Nits, lack of sleep, no support for education. Yes DM is at fault clearly but to what extent can DH say his conscience is clear. DM wasn’t a fit parent, was he?

And now two poor children could potentially be dragged into this.

These children/young adults need serious help.

FeedingPidgeons · 15/12/2025 08:24

Im not getting the sense that the H here has said or done anything to burst their bubble.

The idea that the entire family will just move to a cheaper area so they can sit on their arses forever... surely he had a problem with that? Right?

OP you need to push the issue now, force him to have the conversation with them. And take back one of those rooms for your girls now, its hideously unfair that they are sharing while three rooms are sitting unused 90% of the time.

Your H needs to think about what message that sends. They are his children too.

Whatsthatsheila · 15/12/2025 08:28

Phylllis · 15/12/2025 07:24

Maybe it’s demographics but I honestly don’t know anyone who lived at home with their parents past 18 or 19. The vast majority went to uni, others moved into houseshares, some stayed for a year to save or went travelling, myself and DP included in those categories. Nowadays, I know of some young people socially or through work, and most are in houseshares in cities. The few who live at home are on full-time apprenticeships or living in multi generational homes as they’re Asian. I don’t know anyone who’s repeating a level 1 course like SD1.

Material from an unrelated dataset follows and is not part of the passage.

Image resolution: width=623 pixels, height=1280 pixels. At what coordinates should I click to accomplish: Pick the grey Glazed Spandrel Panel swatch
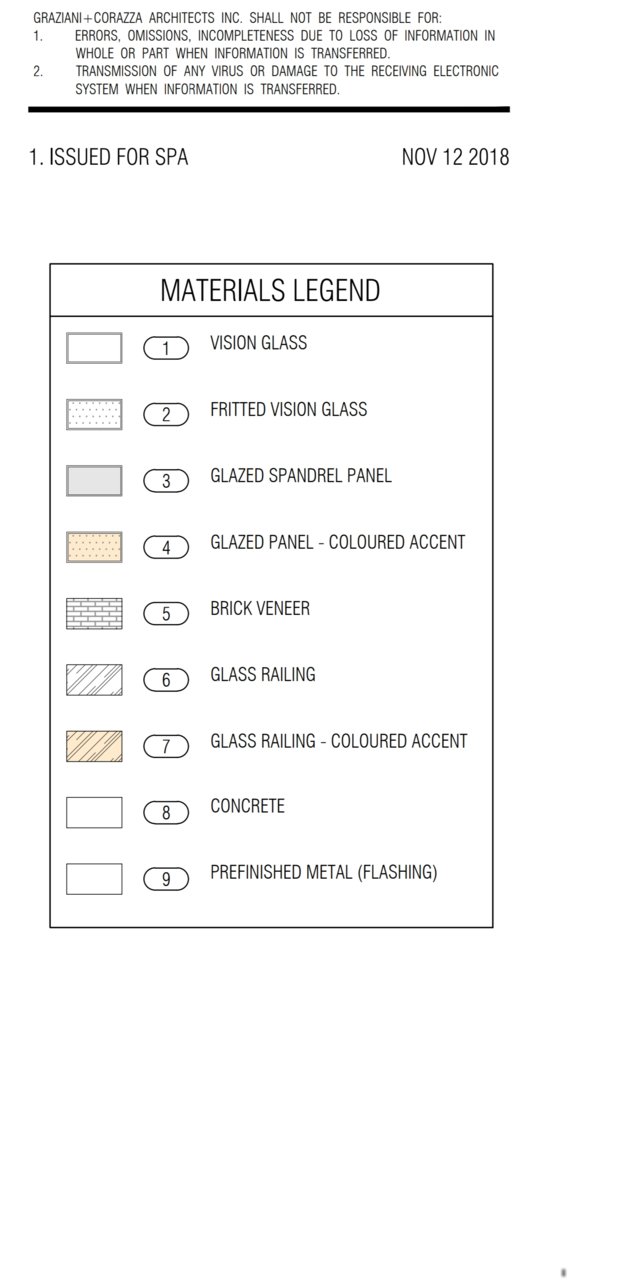(94, 481)
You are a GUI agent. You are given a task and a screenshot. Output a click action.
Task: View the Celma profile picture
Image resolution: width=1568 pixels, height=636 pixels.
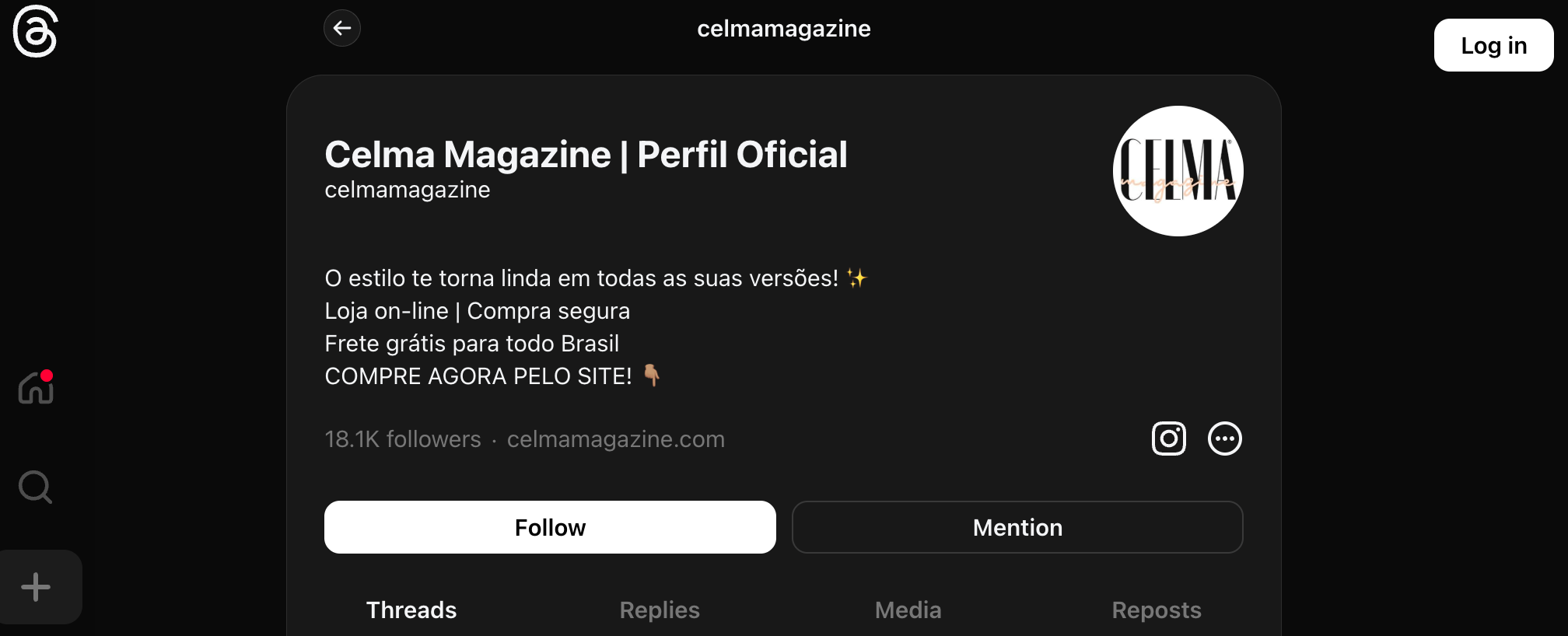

DP got home late after dropping them back and said they were talking in the car about how we’d need to move to a cheaper nearby town so the girls got their own bathroom(s). They’d been looking up houses and sending them to him. Apparently their mum has told them that we’ll need a bigger house when they are all here. I think the penny has finally dropped for him that they’re expecting to swap one dosshouse for another, permanent, more luxurious one.

I’ve told him I’m not leaving our nice town and DDs aren’t changing schools. I’m not taking out a bigger mortgage and delaying my retirement to accommodate SC in being lazy adults. I’m not being the one left with managing SC and DDs all day whilst he’s out at work, and I can’t WFH downstairs when they’re here so SDs will need to share a room.

Urgh @Phylllis dont

either DH moves out and gets his own place for him and his kids or like other people have said you rent somewhere and they’ll have to maintain it and pay their own way. Don’t have them in your home disrupting your children’s lives.

Although At a push…. And I mean at a push…. You could take one the oldest as they age out and offer them a room on a contract to live with you, which sounds weird but could work

DP would have to totally be on board and follow through

set out clearly the expectations - They are clean tidy respectful pay rent and seek Meaningful employment or education. They under no circumstances cause any distress or disruption to younger siblings.

I think it’ll be hard to turn a life around but you could do it. It does happen - maybe they just need to see that there’s a different way of doing things and they’ve not had the chance of that yet cos of their mum. Once it’s modelled and modelled well something could change for the better for them?

If it goes well then great … try with the next and the next … if not so well then rent a house chuck them all in it and let them make their own way.